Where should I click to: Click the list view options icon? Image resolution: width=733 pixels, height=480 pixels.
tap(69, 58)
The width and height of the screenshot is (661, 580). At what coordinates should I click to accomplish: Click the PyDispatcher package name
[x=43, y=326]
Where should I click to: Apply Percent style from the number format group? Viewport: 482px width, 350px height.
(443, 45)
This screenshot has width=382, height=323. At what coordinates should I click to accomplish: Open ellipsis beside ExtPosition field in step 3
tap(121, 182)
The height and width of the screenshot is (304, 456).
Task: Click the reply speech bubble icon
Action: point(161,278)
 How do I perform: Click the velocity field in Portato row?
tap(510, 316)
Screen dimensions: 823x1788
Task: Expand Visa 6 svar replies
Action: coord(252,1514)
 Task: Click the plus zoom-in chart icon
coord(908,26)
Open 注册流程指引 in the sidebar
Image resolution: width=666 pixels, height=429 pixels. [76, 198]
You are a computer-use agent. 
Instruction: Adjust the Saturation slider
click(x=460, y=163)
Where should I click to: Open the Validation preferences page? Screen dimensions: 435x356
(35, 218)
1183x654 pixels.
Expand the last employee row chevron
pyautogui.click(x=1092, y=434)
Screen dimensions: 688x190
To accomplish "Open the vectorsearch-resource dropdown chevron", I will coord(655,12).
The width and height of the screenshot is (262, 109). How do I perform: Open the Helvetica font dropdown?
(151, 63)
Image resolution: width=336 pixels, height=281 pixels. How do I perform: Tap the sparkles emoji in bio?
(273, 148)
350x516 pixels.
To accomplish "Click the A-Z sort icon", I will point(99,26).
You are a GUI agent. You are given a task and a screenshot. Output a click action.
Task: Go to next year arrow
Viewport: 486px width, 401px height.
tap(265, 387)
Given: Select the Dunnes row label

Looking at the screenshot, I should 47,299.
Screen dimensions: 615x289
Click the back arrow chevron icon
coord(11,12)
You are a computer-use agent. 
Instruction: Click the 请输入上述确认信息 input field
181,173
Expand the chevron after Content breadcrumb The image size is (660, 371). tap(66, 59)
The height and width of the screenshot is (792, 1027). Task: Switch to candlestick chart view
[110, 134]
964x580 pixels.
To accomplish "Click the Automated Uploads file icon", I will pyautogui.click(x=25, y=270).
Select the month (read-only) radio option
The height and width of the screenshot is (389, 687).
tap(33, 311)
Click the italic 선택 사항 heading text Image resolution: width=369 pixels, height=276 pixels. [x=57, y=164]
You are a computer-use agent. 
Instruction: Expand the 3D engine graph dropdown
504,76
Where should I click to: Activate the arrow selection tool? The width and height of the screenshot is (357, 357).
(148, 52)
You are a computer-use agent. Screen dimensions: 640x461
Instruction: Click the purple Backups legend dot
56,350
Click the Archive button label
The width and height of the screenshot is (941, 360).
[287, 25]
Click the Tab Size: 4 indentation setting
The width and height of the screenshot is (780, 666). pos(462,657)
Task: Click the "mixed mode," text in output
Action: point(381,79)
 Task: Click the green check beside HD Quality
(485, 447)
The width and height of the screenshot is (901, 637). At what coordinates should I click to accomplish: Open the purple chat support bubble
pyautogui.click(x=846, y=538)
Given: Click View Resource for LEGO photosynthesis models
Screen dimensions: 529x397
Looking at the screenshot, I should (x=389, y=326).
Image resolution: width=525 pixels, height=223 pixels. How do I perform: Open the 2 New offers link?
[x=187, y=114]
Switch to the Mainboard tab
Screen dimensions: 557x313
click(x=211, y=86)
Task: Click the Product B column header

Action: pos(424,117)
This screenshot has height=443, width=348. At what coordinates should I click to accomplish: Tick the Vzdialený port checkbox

..........

- To do -
From top to bottom, repeat the data above without alteration.

- Problem solution -
Where should I click to: Click the list view options icon? Image resolution: width=733 pixels, height=480 pixels.
tap(69, 58)
The width and height of the screenshot is (661, 580). At what coordinates should I click to accomplish: Click the PyDispatcher package name
[x=43, y=326]
Where should I click to: Apply Percent style from the number format group? Viewport: 482px width, 350px height.
(443, 45)
This screenshot has width=382, height=323. At what coordinates should I click to accomplish: Open ellipsis beside ExtPosition field in step 3
tap(121, 182)
The height and width of the screenshot is (304, 456).
Task: Click the reply speech bubble icon
Action: point(161,278)
 How do I perform: Click the velocity field in Portato row?
tap(510, 316)
Screen dimensions: 823x1788
Task: Expand Visa 6 svar replies
Action: coord(252,1514)
 Task: Click the plus zoom-in chart icon
coord(908,26)
Open 注册流程指引 in the sidebar
Image resolution: width=666 pixels, height=429 pixels. [76, 198]
You are a computer-use agent. 
Instruction: Adjust the Saturation slider
click(x=460, y=163)
Where should I click to: Open the Validation preferences page? Screen dimensions: 435x356
(35, 218)
1183x654 pixels.
Expand the last employee row chevron
pyautogui.click(x=1092, y=434)
Screen dimensions: 688x190
To accomplish "Open the vectorsearch-resource dropdown chevron", I will coord(655,12).
The width and height of the screenshot is (262, 109). How do I perform: Open the Helvetica font dropdown?
(151, 63)
Image resolution: width=336 pixels, height=281 pixels. How do I perform: Tap the sparkles emoji in bio?
(273, 148)
350x516 pixels.
To accomplish "Click the A-Z sort icon", I will point(99,26).
You are a GUI agent. You are given a task and a screenshot. Output a click action.
Task: Go to next year arrow
Viewport: 486px width, 401px height.
tap(265, 387)
Given: Select the Dunnes row label

Looking at the screenshot, I should 47,299.
Screen dimensions: 615x289
Click the back arrow chevron icon
coord(11,12)
You are a computer-use agent. 
Instruction: Click the 请输入上述确认信息 input field
181,173
Expand the chevron after Content breadcrumb The image size is (660, 371). tap(66, 59)
The height and width of the screenshot is (792, 1027). Task: Switch to candlestick chart view
[110, 134]
964x580 pixels.
To accomplish "Click the Automated Uploads file icon", I will pyautogui.click(x=25, y=270).
Select the month (read-only) radio option
The height and width of the screenshot is (389, 687).
tap(33, 311)
Click the italic 선택 사항 heading text Image resolution: width=369 pixels, height=276 pixels. [x=57, y=164]
You are a computer-use agent. 
Instruction: Expand the 3D engine graph dropdown
504,76
Where should I click to: Activate the arrow selection tool? The width and height of the screenshot is (357, 357).
(148, 52)
You are a computer-use agent. Screen dimensions: 640x461
Instruction: Click the purple Backups legend dot
56,350
Click the Archive button label
The width and height of the screenshot is (941, 360).
[287, 25]
Click the Tab Size: 4 indentation setting
The width and height of the screenshot is (780, 666). pos(462,657)
Task: Click the "mixed mode," text in output
Action: point(381,79)
 Task: Click the green check beside HD Quality
(485, 447)
The width and height of the screenshot is (901, 637). At what coordinates should I click to accomplish: Open the purple chat support bubble
pyautogui.click(x=846, y=538)
Given: Click View Resource for LEGO photosynthesis models
Screen dimensions: 529x397
Looking at the screenshot, I should (x=389, y=326).
Image resolution: width=525 pixels, height=223 pixels. How do I perform: Open the 2 New offers link?
[x=187, y=114]
Switch to the Mainboard tab
Screen dimensions: 557x313
click(x=211, y=86)
Task: Click the Product B column header

Action: pos(424,117)
This screenshot has height=443, width=348. At what coordinates should I click to accomplish: Tick the Vzdialený port checkbox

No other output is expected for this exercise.